February 15, 2018

Various Midcentury Modern Rooflines

Many people ask me what the difference between midcentury modern and midcentury modest homes are, and when it comes down to it, it's the roofline. While I've seen some of the most modest ranches homes full of modern details, I'd still classify that home as a modest ranch with modern details inside.

What are these rooflines? I've personally documented many of them and try to share them as discovered in real life on the MidModMich Instagram feed. While there are a plethora of examples in large midcentury modern communities such as Palm Springs, these rooflines also exist right here in West Michigan - many even here in Grand Haven.

The butterfly roofline is my personal favorite, but the folded plate comes in as a very close second. Our own home has a very common shed roofline, but still stands out on our street of traditional midcentury ranches. The timeless flat roofline is what many people associate with midcentury modern homes, but there are many more. My husband's favorite is the hyperbolic paraboloid, which is a rare breed, but do exist - we even have a couple of local examples on the shores of Lake Michigan.

Here are some examples of rooflines for you to see the differences...

Butterfly, this is a local Grand Haven example I snapped from my car a few winters ago.

Folded Plate, a classic Donald Wexler-designed home in Palm Springs, this is one of the seven steel homes.

Shed, This is our home here in Grand Haven, Michigan.

Flat, this is the Stahl House in Los Angeles

Flat, This is the Farnsworth House in Plano, Illinois

Hyperbolic Paraboloid, another local Grand Haven home, this one sits on Lake Michigan

Wide Gable, asymmetrical, I snapped this sidewalk photo in East Grand Rapids, Michigan. 

Wide Double Gable, Another local favorite here in Grand Haven, Michigan.

Swiss Miss, A classic Palm Springs home snapped by my sister a few years ago.

Flat Rounded, this one is an unusual home designed by the same architect as our home, Latvian-born Krisjanis Grants. It is in Spring Lake, Michigan, and was built by the brother of the man who built our home.

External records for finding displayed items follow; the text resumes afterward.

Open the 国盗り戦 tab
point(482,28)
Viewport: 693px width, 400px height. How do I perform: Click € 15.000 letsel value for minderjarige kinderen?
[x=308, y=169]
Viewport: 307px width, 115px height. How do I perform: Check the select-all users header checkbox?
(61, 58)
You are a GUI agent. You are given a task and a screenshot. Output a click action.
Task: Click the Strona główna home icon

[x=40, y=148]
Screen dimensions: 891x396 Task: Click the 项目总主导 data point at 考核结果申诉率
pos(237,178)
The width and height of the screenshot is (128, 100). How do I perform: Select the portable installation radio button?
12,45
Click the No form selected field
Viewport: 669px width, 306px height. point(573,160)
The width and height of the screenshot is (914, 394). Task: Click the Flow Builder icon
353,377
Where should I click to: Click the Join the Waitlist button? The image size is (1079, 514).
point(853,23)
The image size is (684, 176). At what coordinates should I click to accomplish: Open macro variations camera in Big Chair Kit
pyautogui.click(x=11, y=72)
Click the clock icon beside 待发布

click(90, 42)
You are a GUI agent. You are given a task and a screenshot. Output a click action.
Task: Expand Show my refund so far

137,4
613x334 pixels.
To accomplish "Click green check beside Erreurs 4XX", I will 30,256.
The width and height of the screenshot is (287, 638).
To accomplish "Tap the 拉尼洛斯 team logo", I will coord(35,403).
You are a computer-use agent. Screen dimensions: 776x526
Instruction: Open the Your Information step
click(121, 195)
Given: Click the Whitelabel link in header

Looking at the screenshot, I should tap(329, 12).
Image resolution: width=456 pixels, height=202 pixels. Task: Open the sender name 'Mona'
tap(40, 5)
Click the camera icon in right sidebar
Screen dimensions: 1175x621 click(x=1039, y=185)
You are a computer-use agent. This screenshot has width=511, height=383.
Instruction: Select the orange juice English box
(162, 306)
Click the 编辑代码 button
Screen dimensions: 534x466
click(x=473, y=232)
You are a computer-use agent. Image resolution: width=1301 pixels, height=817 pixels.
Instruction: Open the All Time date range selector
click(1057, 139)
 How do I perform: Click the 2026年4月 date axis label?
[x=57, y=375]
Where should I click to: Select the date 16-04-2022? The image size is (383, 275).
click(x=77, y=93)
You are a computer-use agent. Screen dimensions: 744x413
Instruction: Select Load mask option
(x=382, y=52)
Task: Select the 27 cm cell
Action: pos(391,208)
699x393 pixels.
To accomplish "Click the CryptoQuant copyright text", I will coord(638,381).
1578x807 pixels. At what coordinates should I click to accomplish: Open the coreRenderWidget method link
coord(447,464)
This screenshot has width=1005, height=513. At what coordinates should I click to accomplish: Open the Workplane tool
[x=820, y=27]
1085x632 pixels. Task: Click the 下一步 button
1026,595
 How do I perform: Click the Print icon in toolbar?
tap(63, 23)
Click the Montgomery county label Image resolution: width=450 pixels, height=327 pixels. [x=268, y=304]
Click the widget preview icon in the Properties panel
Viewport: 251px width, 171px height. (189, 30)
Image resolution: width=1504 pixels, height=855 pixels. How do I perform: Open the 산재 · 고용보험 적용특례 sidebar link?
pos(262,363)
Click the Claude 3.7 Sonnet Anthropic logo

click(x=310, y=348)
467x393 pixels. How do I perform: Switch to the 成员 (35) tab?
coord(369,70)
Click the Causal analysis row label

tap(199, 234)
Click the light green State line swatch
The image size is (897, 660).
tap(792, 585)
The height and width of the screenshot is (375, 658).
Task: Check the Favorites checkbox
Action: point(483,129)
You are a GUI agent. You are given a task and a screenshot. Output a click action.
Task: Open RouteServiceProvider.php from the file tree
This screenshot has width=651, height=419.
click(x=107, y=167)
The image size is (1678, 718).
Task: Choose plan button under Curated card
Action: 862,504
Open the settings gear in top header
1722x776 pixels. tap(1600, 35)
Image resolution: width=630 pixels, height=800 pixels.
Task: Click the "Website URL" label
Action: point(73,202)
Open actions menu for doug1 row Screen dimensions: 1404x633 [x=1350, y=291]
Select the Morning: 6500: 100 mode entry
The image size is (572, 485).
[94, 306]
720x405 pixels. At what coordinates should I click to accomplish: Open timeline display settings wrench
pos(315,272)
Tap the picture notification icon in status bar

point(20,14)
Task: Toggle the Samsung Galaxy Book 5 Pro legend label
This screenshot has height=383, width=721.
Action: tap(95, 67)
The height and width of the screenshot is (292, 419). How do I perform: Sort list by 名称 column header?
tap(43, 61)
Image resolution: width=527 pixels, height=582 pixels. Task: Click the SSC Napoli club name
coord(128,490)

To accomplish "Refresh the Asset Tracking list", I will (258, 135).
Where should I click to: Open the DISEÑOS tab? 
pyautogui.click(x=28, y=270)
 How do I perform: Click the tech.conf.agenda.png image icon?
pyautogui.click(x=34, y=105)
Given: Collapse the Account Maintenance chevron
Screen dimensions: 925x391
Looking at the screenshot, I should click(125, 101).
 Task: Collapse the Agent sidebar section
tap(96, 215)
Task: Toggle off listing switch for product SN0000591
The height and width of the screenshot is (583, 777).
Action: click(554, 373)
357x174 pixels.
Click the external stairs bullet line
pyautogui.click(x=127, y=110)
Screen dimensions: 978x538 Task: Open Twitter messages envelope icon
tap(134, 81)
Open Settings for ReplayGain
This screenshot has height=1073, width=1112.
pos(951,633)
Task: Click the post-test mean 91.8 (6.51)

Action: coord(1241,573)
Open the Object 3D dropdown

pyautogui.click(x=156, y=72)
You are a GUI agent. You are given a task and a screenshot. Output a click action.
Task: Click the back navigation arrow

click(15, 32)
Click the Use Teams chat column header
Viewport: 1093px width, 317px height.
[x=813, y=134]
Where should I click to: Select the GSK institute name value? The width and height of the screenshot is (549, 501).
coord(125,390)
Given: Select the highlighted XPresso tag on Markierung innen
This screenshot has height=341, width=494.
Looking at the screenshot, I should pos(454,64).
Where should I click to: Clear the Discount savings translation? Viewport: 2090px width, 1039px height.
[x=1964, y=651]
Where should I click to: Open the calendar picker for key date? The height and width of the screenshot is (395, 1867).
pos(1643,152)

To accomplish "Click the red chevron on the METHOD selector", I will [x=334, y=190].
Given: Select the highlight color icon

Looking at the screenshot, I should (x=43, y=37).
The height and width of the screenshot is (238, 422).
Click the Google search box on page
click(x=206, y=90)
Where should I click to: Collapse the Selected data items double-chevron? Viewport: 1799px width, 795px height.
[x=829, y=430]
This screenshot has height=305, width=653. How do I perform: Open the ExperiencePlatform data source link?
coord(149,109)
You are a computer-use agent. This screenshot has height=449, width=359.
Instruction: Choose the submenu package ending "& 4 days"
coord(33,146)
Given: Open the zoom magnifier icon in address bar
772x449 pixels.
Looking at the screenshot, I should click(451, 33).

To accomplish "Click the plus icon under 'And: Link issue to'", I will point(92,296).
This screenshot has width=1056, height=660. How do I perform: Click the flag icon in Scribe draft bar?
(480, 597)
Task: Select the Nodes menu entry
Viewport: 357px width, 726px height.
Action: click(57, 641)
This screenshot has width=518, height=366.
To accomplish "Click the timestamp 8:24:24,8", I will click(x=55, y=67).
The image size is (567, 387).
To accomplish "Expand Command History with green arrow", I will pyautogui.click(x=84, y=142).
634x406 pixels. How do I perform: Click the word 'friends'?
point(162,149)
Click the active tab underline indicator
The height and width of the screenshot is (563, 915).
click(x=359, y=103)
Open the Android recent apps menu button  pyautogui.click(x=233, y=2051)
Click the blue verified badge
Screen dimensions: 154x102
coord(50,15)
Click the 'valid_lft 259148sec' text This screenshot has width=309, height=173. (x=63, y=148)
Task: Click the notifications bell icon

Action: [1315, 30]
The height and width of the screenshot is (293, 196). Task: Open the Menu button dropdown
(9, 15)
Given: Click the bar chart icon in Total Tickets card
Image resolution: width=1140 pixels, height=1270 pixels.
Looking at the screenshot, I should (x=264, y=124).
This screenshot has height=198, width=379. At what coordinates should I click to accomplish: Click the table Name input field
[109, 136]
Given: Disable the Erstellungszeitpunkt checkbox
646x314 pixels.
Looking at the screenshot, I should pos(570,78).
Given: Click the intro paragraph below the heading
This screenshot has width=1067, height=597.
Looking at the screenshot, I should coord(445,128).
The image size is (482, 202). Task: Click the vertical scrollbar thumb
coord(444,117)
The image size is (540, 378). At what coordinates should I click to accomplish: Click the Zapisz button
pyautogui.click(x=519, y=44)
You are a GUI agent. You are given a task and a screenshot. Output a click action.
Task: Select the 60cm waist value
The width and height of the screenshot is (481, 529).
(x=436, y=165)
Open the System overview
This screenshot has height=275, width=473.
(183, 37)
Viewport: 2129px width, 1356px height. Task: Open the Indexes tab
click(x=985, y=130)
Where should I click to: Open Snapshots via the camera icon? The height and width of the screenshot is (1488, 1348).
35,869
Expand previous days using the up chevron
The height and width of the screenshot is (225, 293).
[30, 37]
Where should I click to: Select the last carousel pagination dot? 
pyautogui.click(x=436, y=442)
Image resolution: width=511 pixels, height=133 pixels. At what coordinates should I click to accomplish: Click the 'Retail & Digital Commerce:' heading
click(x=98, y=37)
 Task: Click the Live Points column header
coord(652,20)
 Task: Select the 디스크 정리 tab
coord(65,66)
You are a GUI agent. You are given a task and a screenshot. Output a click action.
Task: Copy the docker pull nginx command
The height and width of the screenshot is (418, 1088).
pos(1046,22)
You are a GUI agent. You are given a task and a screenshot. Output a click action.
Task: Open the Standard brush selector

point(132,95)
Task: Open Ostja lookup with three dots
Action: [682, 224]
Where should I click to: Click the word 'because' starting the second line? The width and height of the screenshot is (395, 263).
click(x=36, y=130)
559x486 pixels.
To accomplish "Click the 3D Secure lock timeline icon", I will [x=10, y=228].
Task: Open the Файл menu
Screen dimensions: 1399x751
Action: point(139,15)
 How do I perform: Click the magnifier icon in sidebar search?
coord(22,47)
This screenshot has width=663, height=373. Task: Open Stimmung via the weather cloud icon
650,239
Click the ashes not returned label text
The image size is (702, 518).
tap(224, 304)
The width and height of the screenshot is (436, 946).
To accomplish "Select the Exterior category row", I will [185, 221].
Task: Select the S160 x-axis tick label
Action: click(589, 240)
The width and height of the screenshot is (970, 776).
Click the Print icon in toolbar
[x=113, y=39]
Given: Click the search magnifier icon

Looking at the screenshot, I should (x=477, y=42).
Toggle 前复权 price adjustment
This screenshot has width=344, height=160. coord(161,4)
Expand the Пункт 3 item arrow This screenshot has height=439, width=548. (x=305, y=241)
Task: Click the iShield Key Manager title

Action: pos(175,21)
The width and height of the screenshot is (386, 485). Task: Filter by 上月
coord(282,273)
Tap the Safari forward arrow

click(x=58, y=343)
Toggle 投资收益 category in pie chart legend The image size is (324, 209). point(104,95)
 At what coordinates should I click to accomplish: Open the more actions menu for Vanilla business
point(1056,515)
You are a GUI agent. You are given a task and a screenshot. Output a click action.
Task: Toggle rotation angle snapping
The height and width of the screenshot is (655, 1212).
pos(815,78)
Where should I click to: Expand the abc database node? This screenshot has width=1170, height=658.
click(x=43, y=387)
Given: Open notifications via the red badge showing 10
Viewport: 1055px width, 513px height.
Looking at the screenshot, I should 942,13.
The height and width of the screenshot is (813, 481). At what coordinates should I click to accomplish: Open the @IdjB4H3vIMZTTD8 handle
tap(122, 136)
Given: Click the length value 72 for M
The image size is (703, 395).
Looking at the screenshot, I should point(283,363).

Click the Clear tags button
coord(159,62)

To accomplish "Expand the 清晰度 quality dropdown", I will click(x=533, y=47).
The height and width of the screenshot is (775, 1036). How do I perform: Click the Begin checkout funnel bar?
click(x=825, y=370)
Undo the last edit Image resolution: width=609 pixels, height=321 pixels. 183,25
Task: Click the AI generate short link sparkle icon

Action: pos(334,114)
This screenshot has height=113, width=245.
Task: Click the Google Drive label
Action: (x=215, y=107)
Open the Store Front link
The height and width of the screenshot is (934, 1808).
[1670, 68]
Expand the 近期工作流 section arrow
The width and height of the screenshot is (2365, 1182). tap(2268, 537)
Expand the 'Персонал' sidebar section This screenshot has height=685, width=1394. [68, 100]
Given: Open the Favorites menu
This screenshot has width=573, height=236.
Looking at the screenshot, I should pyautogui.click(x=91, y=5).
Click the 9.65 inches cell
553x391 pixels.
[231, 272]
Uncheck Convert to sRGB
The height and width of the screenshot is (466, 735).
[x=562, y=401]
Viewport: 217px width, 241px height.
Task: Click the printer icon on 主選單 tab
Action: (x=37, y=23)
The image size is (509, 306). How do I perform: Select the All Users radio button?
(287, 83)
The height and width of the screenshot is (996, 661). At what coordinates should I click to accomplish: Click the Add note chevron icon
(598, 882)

A Frame, mostly seen as getaway/lake homes. We were going to buy this little cutie in 2016, but inspections were a complete nightmare and we had to walk away. This is located in Ludington, Michigan.

1 thoughts:

Iwriter February 16, 2018 at 7:16 AM  

Thank you for the very informative post! This was one of those "know it when I see it, but don't know what it's called" things...you've filled in the blanks wonderfully.

Ours in Holland is the flat roof variety...if you go here: http://www.atomicmonstercafe.com/2018/01/

and scroll to the bottom you can see some of the roof line at night.